Following the FDA granting Fast Track designation, Eisai reports that it has completed its rolling submission of a Biologics License Application (BLA) to the FDA for Leqembi® (lecanemab-irmb) subcutaneous autoinjector for weekly maintenance dosing for the treatment of early Alzheimer’s Disease (AD).
The autoinjector will serve as a more convenient method of administration for patients at home or in medical facilities. The subcutaneous autoinjector weekly maintenance regimen will allow patients who have completed the biweekly intravenous initiation phase of treatment to receive weekly doses that maintain effective drug concentrations to sustain the clearance of highly toxic protofibrils that can continue to cause neuronal injury even after the plaque has been cleared from the brain.

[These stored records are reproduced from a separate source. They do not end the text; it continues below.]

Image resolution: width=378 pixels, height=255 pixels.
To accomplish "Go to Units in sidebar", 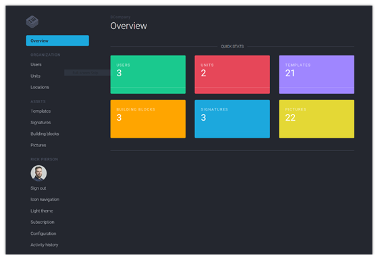I will [x=35, y=76].
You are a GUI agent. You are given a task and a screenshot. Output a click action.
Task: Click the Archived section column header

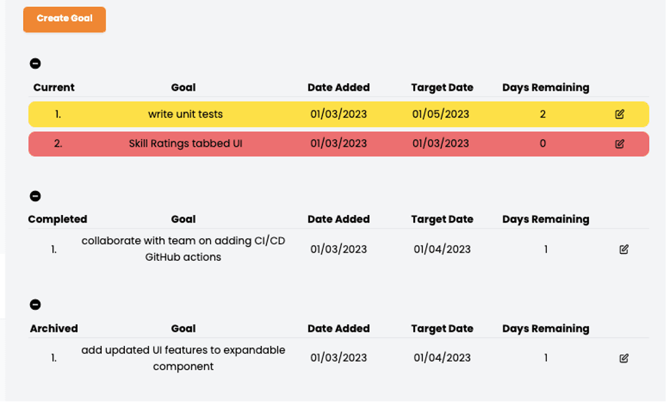pos(54,328)
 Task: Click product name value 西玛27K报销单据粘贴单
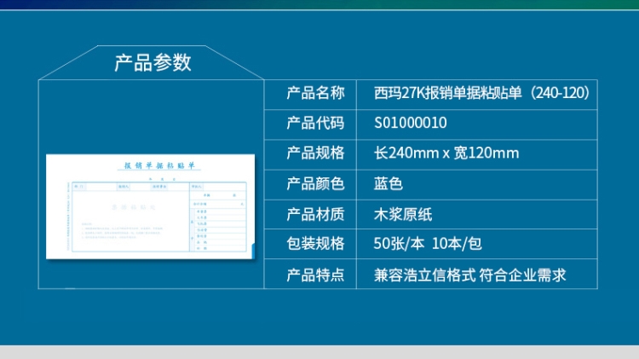(x=482, y=93)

This news follows approval of Leqembi® in the UK for the treatment of mild cognitive impairment (MCI) and mild dementia due to Alzheimer’s disease in August 2024. Leqembi® has previously been approved for MCI and mild dementia due to Alzheimer’s disease in the US, Japan, China, South Korea, Hong Kong and Israel, and the UAE, and applications are under review in the European Union, Brazil, Canada, India, Russia, Taiwan, Singapore, Saudi Arabia and Switzerland. In October 2024, Australia’s TGA decided against registering Leqembi® for these indications due to safety and efficacy concerns.